[Le Monde]
Il presidente della Repubblica italiana, Giorgio Napolitano, 83 anni, ha ricevuto, sabato 7 febbraio, un’ovazione in piedi all’opera San Carlo di Napoli, durante un concerto diretto da Riccardo Muti. “Viva la Costituzione!” ha gridato una voce in sala, mentre decine di manifestanti esprimevano la propria solidarietà dall’esterno.
Questa testimonianza di simpatia avviene il giorno seguente la sua decisione di non controfirmare il decreto d’urgenza di Silvio Berlusconi per “salvare” Eluana Englaro, una donna in coma vegetativo da diciassette anni, a cui i medici di una clinica di Udine hanno cominciato la progressivasospensione dell’alimentazione e dell’idratazione artificiali. Un iter voluto dal padre e conforme ad una sentenza definitiva della Corte di Cassazione.

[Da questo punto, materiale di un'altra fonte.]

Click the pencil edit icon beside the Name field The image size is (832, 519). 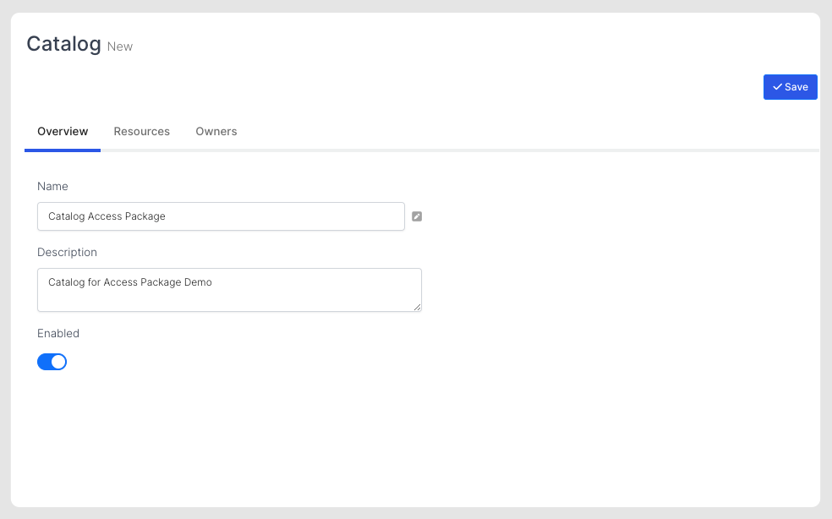tap(417, 216)
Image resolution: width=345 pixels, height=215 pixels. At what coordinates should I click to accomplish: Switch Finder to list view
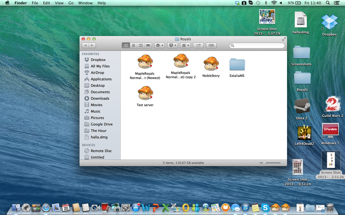(133, 45)
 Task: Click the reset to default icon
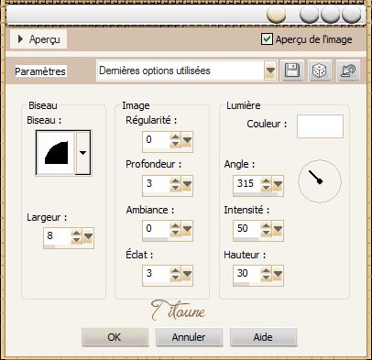pyautogui.click(x=348, y=71)
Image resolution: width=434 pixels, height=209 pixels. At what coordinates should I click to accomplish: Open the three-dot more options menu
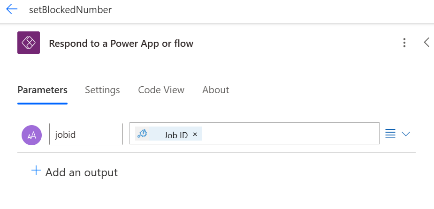404,43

E’ la prima volta che Napolitano, proveniente dai ranghi del partito comunista, si oppone a Berlusconi, quando il governo ha adottato più di settanta decreti legge d’urgenza. Nella storia della Repubblica questo atto si èverificato solo cinque volte. E’ una delle poche prerogative di cui dispone il presidente, con il potere di nomina del presidente del Consiglio e quello di scioglimento delle Camere.

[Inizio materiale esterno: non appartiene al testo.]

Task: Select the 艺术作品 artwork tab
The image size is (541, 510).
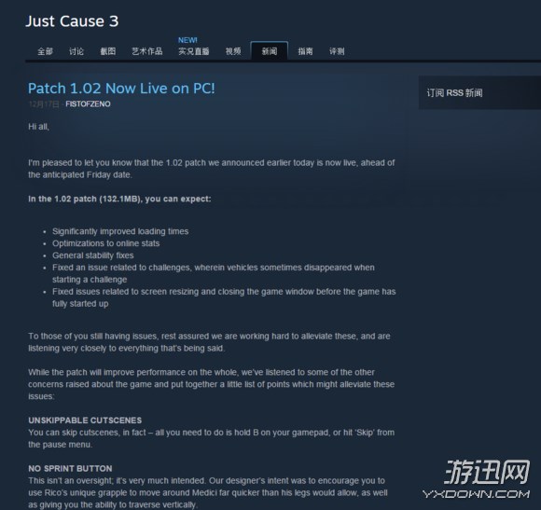Action: 147,51
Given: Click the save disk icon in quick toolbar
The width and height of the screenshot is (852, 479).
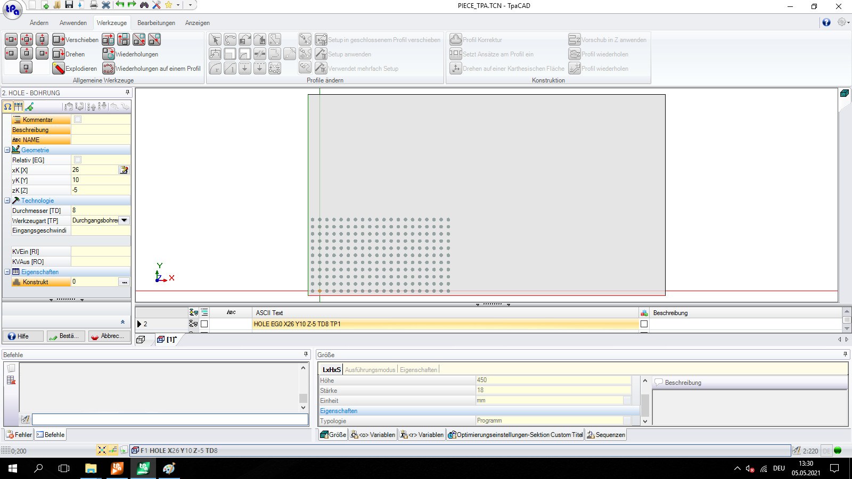Looking at the screenshot, I should [69, 5].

Traumatizzata da 25 anni di fascismo, l’Assemblea costituente, che dal 1946 al 1948 ha redatto la Costituzione, ha concesso pochi poteri al capo di stato. “In Italia, il presidente della Repubblica gode di un grande consenso”, spiega lo storico Alessandro Giacone, autore di una tesi sull’argomento. “Si sposta molto, riceve lettere importanti, parla poco ma le sue parole vengono ascoltate. È una specie di monarca repubblicano al di sopra delle parti.”

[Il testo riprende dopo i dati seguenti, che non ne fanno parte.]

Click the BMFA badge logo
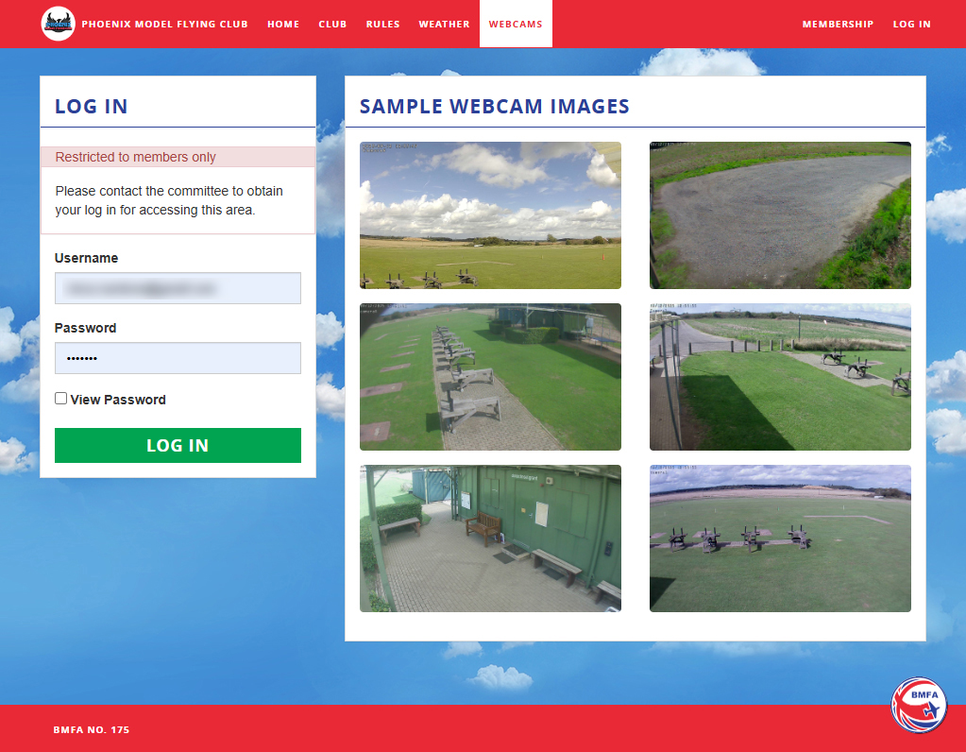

Questo potere, soprattutto simbolico, è già troppo per Berlusconi, che chiede “una chiarificazione” dei ruoli e si lamenta di non poter fare le riforme in totale libertà. Le sue richieste di una modifica della Costituzione si moltiplicano, ottenendo ogni volta lo stesso rifiuto da Napolitano. Questo weekend, ha ancora alzato i toni nei confronti del suo vicino al Quirinale. “La Costituzione è stata scritta sotto l’influenza della fine del fascismo con la presenza di forze ideologiche che guardavano alla Costituzione sovietica come ad un modello”, ha spiegato con riferimento alla presenza di comunisti nell’Assemblea Costituente. “Noi non abbiamo subito nessuna influenza, né russa ne di chiunque altro”, gli ha risposto Andreotti, di certo non sospetto di simpatie comuniste. Anche l’opposizione è venuta in soccorso di Napolitano, che vede in lui un baluardo contro la volontà di potere di Berlusconi e contro l’influenza del Vaticano e della Chiesa nel dibattito pubblico.
Nell’attesa, quella che i parlamentari hanno iniziato è una macabra corsa contro la morte. Il Senato doveva votare, lunedì 9 febbraio, una legge ad hoc per stabilire che “l’alimentazione e l’idratazione” di un malato non possono essere considerate come accanimento terapeutico. Ciò verrà imposto ai medici della clinica di Udine solo dopo approvazione della Camera, giovedì o venerdì. Ma a quel punto l’indebolimento delle funzioni vitali di Eluana Englaro sarà, forse, irreversibile.